Fig. 2 Types of steel slags a Yildirim and Prezzi (2011) and b, c, d Thomas et al. (2019)

2.1 Blast Furnace Slag Blast furnace slag (BFS) is generated from the blast furnace, in which process the raw iron ore to iron. The BFS can be further divided as air-cooled slag and granulated blast furnace slag based on the rate of cooling. The air-cooled slags are subjected to gradual cooling and therefore, they exhibit good crystalline structure and physicochemical stability. The air-cooled slag has a density of about 2.5 g/cm3 and it can be utilized as aggregates in concrete and also as a subbase in road construction (Liu et al. 2013).
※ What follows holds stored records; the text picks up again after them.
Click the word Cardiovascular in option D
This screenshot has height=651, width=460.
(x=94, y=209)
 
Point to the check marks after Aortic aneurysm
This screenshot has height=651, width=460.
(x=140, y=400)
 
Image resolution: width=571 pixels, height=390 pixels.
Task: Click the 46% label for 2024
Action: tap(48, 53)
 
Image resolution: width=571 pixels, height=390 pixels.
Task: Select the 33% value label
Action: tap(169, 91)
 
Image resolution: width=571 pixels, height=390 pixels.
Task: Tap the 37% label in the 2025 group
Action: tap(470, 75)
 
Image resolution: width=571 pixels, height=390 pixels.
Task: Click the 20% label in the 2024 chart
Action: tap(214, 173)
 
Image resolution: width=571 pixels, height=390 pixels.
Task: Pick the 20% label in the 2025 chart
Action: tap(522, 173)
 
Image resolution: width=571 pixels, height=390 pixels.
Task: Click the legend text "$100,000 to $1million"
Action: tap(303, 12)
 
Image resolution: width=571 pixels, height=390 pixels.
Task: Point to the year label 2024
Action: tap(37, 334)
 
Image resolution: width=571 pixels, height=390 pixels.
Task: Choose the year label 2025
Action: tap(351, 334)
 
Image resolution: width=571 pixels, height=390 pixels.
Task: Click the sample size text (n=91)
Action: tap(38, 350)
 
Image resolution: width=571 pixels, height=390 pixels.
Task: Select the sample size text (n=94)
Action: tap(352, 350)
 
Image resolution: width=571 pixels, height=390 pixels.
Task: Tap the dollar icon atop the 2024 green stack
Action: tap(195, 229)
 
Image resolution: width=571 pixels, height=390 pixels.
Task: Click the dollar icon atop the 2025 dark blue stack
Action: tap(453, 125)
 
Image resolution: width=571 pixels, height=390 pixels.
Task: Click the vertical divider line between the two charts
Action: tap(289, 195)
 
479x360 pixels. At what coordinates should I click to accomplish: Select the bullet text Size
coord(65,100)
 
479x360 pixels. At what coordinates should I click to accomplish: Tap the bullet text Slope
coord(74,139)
The granulated blast furnace slags (GGBFS) are rapidly cooled with water which leads to the formation of vitrified granulates, due to which they exhibit hydraulic properties, they are ground to the particle size lesser than 100 μm to bring out the cementing properties. So, they can be used in cement production as a partial substitute for the Portland cement clinker. The blast furnace slag pellets can also be obtained rapid cooling of slag with air (Liu et al. 2013). The schematic representation of the production of blast furnace slag is shown in Fig. 3. GGBFS has a very wide application in cement producing industry and their influence in fresh and mechanical properties of concretes are almost well known, so the blast furnace slag is not considered in the following technical discussions.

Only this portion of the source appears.